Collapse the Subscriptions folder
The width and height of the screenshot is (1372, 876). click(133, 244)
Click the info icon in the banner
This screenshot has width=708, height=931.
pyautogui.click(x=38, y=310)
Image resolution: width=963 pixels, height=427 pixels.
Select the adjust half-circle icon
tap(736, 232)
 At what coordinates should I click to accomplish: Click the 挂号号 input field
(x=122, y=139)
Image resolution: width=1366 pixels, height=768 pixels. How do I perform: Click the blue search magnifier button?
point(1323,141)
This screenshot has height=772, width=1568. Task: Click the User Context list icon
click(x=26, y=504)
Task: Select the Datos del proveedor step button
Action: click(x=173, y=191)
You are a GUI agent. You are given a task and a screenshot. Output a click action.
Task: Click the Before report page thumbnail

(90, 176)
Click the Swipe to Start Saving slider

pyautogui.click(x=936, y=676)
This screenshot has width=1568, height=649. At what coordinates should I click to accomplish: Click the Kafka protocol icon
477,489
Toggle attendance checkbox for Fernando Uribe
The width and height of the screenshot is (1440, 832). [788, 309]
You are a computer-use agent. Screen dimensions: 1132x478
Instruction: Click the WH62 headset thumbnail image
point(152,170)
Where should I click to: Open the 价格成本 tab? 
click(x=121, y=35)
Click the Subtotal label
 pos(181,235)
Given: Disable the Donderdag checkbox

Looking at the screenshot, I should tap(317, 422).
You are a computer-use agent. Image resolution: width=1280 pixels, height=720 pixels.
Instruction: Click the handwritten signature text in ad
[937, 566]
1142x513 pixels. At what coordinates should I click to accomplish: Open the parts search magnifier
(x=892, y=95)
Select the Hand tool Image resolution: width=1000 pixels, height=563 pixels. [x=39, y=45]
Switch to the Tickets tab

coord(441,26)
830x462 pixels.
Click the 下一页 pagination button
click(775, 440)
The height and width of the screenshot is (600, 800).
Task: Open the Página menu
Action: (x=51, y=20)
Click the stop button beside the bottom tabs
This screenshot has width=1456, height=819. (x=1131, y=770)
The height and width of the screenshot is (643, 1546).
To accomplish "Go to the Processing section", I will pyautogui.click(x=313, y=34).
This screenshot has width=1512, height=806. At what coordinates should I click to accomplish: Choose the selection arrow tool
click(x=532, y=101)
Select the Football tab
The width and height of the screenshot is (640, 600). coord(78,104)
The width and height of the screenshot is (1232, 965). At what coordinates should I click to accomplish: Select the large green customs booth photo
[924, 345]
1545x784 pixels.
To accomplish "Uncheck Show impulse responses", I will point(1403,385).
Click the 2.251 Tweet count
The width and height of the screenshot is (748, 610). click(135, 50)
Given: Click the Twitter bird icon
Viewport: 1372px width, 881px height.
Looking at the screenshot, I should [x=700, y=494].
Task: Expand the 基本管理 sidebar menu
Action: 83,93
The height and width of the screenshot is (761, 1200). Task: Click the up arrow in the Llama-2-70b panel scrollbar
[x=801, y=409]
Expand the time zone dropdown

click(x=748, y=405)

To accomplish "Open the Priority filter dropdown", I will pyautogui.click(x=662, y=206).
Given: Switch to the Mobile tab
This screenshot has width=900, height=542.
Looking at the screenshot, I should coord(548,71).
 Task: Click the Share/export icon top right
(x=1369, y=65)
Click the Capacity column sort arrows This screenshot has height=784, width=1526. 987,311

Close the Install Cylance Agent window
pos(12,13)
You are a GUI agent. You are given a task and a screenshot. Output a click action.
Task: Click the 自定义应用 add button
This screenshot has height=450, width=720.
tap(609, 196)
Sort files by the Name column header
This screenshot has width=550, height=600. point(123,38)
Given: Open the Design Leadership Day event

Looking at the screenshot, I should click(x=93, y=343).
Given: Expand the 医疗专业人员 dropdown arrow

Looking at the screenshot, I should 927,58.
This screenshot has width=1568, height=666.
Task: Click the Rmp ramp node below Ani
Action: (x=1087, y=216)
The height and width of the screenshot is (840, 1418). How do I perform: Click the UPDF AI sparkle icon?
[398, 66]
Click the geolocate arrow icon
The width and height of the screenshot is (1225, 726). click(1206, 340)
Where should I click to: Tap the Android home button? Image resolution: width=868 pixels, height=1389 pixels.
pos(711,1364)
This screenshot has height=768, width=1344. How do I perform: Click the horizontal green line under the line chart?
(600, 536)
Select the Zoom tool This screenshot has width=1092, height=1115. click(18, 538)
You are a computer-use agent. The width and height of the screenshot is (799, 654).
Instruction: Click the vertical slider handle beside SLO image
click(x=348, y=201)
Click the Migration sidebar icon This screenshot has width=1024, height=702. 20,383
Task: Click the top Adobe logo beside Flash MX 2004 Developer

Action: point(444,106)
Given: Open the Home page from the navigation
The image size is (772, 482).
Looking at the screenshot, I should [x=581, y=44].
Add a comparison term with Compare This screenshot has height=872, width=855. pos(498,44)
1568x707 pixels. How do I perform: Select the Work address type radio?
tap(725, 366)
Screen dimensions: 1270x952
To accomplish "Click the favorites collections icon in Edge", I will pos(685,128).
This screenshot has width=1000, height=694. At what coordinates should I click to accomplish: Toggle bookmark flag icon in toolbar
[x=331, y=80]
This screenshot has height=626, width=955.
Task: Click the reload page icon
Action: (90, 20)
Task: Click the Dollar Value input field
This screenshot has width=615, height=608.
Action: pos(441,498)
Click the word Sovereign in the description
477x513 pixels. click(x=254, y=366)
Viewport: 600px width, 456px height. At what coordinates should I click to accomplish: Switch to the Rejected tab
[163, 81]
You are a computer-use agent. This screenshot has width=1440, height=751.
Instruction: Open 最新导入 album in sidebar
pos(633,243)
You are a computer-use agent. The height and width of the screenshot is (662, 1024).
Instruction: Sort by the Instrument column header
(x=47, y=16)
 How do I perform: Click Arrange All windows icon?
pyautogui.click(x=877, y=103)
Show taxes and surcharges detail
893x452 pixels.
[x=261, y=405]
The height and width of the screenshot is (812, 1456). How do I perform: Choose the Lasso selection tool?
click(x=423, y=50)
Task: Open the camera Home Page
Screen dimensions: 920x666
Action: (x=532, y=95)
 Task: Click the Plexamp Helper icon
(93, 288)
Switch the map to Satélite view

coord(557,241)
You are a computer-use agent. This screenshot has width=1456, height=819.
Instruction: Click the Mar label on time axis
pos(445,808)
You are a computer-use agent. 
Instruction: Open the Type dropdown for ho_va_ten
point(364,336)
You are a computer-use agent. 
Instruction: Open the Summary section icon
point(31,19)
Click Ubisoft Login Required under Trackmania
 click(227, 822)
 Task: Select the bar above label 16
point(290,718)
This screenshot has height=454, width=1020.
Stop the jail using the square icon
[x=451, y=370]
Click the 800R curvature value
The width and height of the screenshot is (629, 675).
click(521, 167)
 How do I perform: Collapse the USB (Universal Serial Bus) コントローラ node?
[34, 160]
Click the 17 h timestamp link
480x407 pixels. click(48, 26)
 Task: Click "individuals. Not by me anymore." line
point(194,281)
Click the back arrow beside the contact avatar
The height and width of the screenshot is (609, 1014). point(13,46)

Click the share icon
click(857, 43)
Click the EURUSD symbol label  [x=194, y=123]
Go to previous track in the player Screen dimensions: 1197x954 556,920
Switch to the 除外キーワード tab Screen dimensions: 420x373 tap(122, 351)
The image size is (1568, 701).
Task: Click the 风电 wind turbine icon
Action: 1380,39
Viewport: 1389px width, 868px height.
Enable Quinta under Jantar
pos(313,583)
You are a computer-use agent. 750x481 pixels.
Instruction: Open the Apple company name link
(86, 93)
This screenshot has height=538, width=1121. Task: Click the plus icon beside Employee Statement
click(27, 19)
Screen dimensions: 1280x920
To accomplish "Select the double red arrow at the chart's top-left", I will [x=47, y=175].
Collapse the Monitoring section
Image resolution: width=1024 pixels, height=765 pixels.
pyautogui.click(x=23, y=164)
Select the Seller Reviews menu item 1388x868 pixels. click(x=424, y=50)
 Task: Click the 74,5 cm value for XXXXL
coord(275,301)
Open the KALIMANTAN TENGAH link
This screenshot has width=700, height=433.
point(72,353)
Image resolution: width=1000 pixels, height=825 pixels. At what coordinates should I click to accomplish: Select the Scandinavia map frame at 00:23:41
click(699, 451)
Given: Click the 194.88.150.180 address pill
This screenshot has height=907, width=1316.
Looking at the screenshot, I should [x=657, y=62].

[YOUR INSTRUCTIONS]
Reproduce the items above word for word, starting at their first line and ending with the line that contains "The width and height of the screenshot is (1440, 832).", both ends inclusive.

[CORRECT ANSWER]
Collapse the Subscriptions folder
The width and height of the screenshot is (1372, 876). click(133, 244)
Click the info icon in the banner
This screenshot has width=708, height=931.
pyautogui.click(x=38, y=310)
Image resolution: width=963 pixels, height=427 pixels.
Select the adjust half-circle icon
tap(736, 232)
 At what coordinates should I click to accomplish: Click the 挂号号 input field
(x=122, y=139)
Image resolution: width=1366 pixels, height=768 pixels. How do I perform: Click the blue search magnifier button?
point(1323,141)
This screenshot has height=772, width=1568. Task: Click the User Context list icon
click(x=26, y=504)
Task: Select the Datos del proveedor step button
Action: click(x=173, y=191)
You are a GUI agent. You are given a task and a screenshot. Output a click action.
Task: Click the Before report page thumbnail

(90, 176)
Click the Swipe to Start Saving slider

pyautogui.click(x=936, y=676)
This screenshot has width=1568, height=649. At what coordinates should I click to accomplish: Click the Kafka protocol icon
477,489
Toggle attendance checkbox for Fernando Uribe
The width and height of the screenshot is (1440, 832). [788, 309]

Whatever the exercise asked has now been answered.